Esta situação limitante de crise, que atravanca o processo de alavancagem do País, está a exigir soluções concretas e saídas próprias para todos os setores da vida nacional, inclusive, e principalmente, dos administradores. É nesse quadro que se jogam os destinos do administrador: só nos afirmaremos se formos capazes de responder aos desafios que a realidade presente nos coloca e a contribuição que ela nos exige.
Nenhum País hoje desenvolvido prescindiu dessa virada de gestão de suas organizações para atingir um estágio superior: ninguém consegue saltar o gap sem desenvolver modelos próprios de administração, voltados para sua realidade específica e trilhando caminhos originais. Foi assim com os Estados Unidos de Ford e Taylor, a Inglaterra de Owen, a Rússia de Stakhanov, a França de Fayol e, mais recentemente, o Japão do Kaizen e dos CCQs e, mais forte ainda, o socialismo de mercado da China. É assim também na cópia de gestão dos países asiáticos emergentes. E assim também terá que ser com o Brasil, que não pode ficar apenas copiando o que dá certo no exterior porque está formulado para a realidade própria de outros Países, que não é a nossa.
“É a hora de elaborar um modelo de administração brasileiro”.

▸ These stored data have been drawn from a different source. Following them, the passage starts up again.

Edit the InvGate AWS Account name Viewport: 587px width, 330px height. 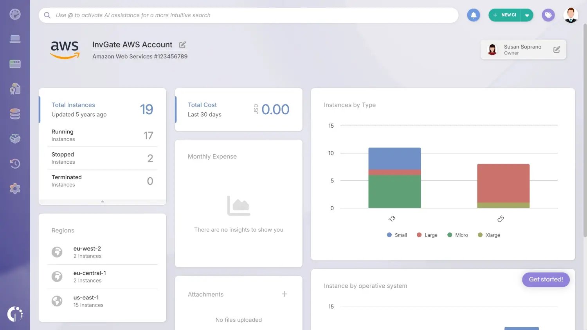click(x=182, y=45)
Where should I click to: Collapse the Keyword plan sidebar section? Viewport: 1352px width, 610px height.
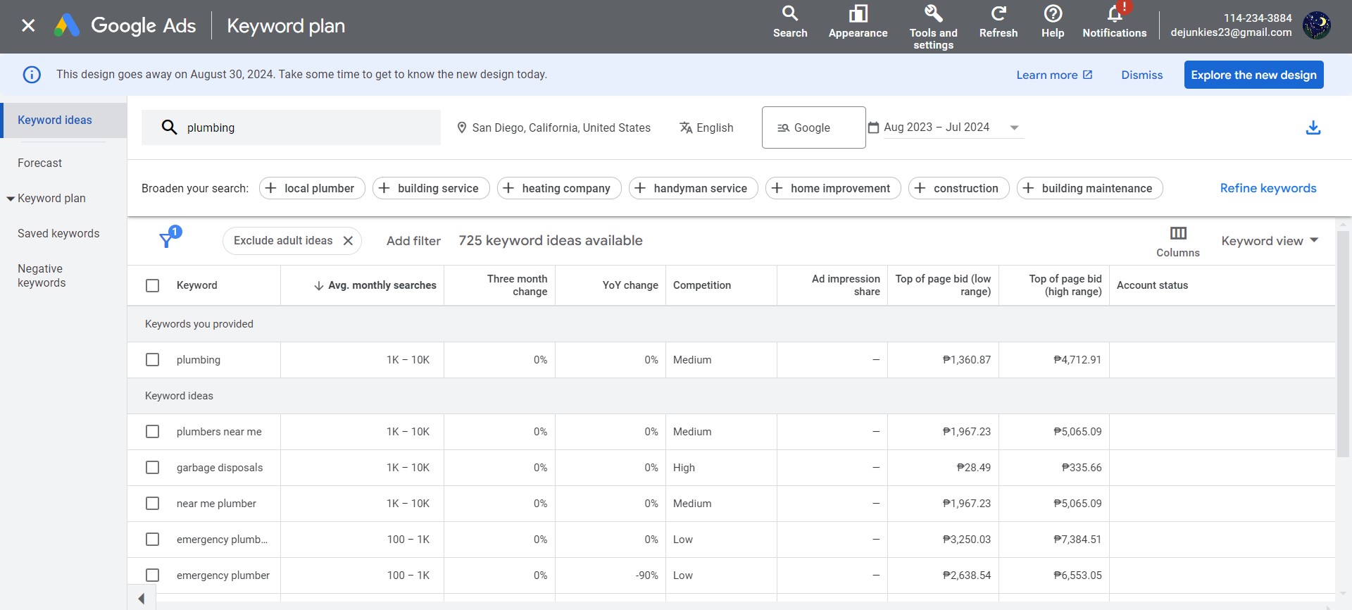[11, 199]
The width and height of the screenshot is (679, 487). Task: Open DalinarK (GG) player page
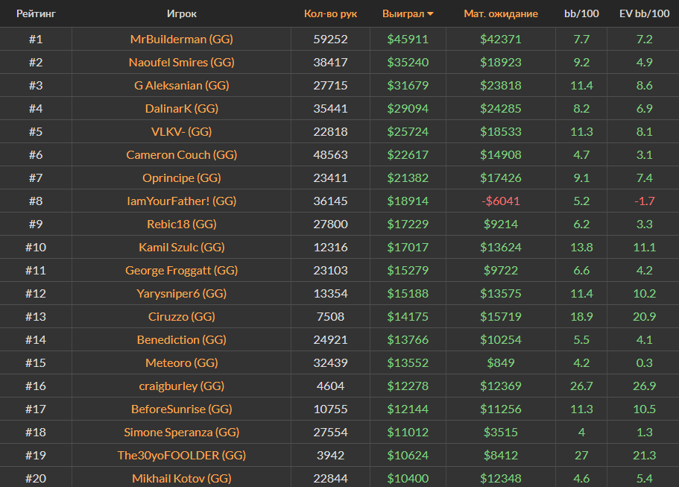[182, 108]
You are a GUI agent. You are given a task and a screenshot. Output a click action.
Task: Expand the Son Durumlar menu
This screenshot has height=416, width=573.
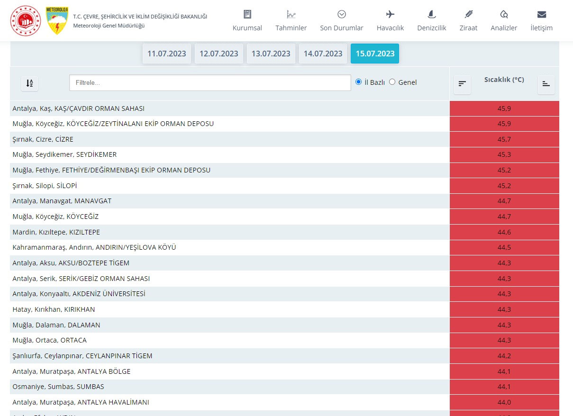point(341,21)
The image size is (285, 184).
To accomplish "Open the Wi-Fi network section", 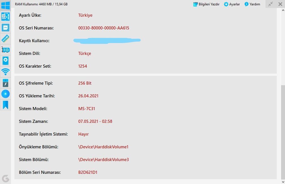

A crise atual, obrigando a nação e a nossa profissão a repensarem seus caminhos, é o momento de ouro para os administradores: é a hora de produzirmos o nosso Ford, Taylor, Owen, Fourier, Stakhanov, Fayol e as nossas teorias brasileiras de gestão, teorias b, de Brasil. É a hora de elaborar um modelo de administração brasileiro, macunaímico, verde-amarelo, zedasilvesco, que responda aos nossos problemas e encontre as nossas saídas. É a hora de reconhecer e sistematizar a cultura organizacional própria do Brasil. É a hora de encontrar os caminhos específicos que podem tornar o futuro presente. Este é o desafio que se coloca para os administradores no dia de hoje.
“Nenhuma profissão se afirma se não cumprir seu papel social”.
É da resposta a esse desafio que dependem os destinos de nossa profissão. Nenhuma profissão se afirma se não cumprir seu papel social. E papel social é algo concreto, que se define a cada momento do processo de desenvolvimento histórico. Hoje, o exercício do papel social do Administrador encontra seu lado decisivo na contribuição da profissão à formulação de um novo modelo de gestão para o País concreto, que, mais do que nunca, demanda por uma administração pública e privada competente, ágil e dinâmica.